[Saved data entries]
--------------------------------------------------
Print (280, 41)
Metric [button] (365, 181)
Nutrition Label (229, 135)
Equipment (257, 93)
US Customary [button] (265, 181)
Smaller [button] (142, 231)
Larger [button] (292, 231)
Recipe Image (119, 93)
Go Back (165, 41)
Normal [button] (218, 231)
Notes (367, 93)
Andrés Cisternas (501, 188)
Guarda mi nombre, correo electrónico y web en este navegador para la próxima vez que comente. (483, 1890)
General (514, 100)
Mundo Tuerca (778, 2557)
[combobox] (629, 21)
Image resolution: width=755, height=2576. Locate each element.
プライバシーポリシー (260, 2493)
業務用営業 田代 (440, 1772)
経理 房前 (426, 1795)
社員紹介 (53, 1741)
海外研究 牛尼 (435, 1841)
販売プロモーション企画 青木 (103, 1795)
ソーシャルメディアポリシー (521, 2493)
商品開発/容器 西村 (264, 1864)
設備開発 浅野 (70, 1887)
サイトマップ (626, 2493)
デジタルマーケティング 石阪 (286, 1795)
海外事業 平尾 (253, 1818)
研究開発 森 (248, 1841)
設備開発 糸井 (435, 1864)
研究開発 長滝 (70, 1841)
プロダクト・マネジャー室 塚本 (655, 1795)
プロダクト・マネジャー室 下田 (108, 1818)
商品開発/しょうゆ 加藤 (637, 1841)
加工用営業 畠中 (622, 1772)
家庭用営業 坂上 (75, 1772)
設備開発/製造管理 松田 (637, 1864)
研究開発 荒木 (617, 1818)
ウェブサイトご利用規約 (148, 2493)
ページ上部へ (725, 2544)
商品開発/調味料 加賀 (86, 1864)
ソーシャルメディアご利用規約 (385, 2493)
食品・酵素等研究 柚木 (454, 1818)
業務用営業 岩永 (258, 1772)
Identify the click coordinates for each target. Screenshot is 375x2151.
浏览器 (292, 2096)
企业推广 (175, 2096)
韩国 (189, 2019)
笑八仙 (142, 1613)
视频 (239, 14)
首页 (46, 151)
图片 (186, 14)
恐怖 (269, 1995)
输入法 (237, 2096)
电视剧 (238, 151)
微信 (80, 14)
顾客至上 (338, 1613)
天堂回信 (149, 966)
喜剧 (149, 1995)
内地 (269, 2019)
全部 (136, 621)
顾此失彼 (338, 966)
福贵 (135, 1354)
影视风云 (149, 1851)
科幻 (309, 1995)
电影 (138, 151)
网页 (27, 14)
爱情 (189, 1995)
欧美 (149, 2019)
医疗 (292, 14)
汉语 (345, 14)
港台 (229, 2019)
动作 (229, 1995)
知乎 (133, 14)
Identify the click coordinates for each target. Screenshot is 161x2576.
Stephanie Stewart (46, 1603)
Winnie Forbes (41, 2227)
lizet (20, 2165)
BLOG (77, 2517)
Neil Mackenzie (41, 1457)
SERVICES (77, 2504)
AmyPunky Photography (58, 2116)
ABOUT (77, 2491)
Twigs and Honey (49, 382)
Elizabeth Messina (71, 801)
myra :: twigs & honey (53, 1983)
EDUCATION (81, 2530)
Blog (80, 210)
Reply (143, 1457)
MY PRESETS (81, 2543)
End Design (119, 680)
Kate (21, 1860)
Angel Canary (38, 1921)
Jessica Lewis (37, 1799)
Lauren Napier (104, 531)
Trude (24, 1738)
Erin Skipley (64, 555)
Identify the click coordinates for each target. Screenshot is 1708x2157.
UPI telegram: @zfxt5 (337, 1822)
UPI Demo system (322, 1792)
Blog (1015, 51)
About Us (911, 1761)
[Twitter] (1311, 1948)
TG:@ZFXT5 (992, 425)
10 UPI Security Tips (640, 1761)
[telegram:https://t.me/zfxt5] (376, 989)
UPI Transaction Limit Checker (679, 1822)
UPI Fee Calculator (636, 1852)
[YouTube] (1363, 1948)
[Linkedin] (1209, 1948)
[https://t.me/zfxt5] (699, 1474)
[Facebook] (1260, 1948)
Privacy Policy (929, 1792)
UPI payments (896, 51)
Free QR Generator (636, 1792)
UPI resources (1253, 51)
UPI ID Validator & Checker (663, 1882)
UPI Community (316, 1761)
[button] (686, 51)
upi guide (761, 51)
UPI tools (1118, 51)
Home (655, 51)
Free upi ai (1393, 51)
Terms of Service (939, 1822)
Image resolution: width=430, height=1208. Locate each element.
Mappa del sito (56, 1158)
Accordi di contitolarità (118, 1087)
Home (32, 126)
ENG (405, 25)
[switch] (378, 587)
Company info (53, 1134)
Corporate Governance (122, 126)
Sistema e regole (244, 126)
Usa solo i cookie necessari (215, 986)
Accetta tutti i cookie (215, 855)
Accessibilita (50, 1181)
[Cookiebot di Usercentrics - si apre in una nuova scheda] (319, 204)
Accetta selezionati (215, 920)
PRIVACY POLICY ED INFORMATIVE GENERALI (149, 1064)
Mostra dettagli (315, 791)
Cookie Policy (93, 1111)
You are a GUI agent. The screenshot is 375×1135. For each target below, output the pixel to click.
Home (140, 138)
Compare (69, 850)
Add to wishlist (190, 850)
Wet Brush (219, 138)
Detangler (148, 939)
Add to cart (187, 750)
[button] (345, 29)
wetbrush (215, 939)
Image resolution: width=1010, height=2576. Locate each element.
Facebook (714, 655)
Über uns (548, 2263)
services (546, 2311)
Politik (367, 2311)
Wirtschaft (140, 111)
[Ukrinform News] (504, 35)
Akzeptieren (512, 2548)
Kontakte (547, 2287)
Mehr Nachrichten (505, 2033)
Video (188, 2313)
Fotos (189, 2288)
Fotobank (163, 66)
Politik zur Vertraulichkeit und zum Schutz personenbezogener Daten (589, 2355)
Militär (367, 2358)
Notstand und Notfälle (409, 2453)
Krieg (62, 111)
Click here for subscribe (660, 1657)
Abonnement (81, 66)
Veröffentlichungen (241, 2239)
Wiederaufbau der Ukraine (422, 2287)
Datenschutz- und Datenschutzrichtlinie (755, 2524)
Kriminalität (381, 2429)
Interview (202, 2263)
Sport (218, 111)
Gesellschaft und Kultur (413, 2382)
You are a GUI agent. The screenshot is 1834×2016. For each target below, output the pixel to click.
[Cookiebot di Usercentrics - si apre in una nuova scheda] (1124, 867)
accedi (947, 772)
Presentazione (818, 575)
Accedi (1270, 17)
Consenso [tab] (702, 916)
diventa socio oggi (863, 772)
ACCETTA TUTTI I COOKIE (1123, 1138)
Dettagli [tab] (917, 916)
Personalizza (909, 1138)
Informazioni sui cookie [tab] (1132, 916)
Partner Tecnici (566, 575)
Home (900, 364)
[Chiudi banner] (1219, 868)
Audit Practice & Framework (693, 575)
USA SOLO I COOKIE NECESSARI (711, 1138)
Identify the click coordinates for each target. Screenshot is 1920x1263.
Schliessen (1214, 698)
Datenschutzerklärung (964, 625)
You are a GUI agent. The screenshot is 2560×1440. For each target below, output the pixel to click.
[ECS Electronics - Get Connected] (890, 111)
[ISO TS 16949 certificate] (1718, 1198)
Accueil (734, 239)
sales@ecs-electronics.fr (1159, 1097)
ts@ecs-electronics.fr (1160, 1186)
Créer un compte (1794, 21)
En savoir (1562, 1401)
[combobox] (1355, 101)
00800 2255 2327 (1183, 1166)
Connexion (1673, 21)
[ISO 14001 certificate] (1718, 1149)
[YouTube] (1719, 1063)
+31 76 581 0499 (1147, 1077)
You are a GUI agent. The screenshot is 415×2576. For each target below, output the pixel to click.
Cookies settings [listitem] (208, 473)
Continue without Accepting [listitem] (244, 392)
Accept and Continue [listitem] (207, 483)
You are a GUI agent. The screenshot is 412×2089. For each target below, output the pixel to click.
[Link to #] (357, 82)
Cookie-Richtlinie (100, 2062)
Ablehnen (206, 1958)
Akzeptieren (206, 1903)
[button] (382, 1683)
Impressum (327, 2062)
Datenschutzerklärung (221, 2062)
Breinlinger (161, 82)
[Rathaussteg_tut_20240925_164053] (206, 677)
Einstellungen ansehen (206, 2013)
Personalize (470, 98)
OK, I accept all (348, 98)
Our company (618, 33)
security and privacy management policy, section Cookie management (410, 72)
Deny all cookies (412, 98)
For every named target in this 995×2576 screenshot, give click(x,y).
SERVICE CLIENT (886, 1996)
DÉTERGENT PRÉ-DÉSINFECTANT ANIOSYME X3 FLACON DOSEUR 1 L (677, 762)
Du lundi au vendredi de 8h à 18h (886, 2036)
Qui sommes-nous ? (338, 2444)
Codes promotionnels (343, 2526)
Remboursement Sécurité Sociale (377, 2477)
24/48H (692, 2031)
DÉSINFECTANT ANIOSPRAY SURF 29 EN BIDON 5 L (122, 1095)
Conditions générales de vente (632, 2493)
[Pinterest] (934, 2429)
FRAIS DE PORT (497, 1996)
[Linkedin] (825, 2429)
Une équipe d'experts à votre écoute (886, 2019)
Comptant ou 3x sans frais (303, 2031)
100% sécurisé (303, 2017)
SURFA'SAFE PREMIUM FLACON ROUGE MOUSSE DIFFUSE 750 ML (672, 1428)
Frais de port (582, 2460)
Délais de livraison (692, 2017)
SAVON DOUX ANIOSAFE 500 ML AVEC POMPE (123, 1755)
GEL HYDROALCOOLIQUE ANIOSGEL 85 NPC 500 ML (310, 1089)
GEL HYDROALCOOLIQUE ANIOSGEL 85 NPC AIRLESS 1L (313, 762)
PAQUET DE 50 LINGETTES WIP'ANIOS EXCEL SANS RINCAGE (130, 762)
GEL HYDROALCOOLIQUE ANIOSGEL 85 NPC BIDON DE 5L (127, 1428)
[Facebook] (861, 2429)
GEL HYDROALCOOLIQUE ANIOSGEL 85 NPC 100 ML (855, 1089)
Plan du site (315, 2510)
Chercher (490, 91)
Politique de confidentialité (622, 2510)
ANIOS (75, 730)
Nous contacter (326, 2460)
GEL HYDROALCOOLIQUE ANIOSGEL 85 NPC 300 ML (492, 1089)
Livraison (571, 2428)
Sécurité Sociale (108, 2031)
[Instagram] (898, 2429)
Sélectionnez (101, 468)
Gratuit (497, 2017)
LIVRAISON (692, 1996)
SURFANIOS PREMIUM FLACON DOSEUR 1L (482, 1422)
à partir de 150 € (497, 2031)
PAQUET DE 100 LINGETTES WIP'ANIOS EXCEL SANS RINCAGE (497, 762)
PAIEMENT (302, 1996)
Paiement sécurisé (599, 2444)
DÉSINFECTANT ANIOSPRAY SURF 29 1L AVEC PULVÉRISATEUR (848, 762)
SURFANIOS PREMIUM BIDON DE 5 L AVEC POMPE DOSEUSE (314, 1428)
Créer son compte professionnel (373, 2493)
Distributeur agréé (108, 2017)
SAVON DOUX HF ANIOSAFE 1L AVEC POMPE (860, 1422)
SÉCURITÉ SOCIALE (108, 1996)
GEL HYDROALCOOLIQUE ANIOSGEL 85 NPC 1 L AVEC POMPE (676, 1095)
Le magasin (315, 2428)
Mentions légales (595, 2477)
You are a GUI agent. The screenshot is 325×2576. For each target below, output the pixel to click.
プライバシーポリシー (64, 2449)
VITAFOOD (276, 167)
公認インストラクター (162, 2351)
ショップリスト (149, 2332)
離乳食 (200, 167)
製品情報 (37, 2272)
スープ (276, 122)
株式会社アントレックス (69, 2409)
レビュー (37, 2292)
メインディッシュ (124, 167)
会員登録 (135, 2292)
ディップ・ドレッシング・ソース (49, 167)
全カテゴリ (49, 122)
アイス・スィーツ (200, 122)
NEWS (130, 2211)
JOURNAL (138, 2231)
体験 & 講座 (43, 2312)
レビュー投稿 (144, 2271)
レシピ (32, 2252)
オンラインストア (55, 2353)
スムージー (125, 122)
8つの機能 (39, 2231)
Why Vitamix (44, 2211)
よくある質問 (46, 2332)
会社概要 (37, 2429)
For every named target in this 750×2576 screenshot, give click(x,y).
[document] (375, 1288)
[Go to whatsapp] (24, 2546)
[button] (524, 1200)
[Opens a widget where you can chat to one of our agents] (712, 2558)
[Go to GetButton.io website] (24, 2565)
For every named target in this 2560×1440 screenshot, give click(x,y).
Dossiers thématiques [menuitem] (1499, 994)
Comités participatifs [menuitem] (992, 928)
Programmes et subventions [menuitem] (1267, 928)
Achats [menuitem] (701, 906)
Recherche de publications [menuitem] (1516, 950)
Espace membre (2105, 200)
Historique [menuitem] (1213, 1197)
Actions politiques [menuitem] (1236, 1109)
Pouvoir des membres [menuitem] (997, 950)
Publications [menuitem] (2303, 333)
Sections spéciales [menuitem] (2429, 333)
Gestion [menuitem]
--------------------------------------------------
> [Directions] Determine how many of the lines above include the word "https", then give that number and nothing else.

> [Task solution] 2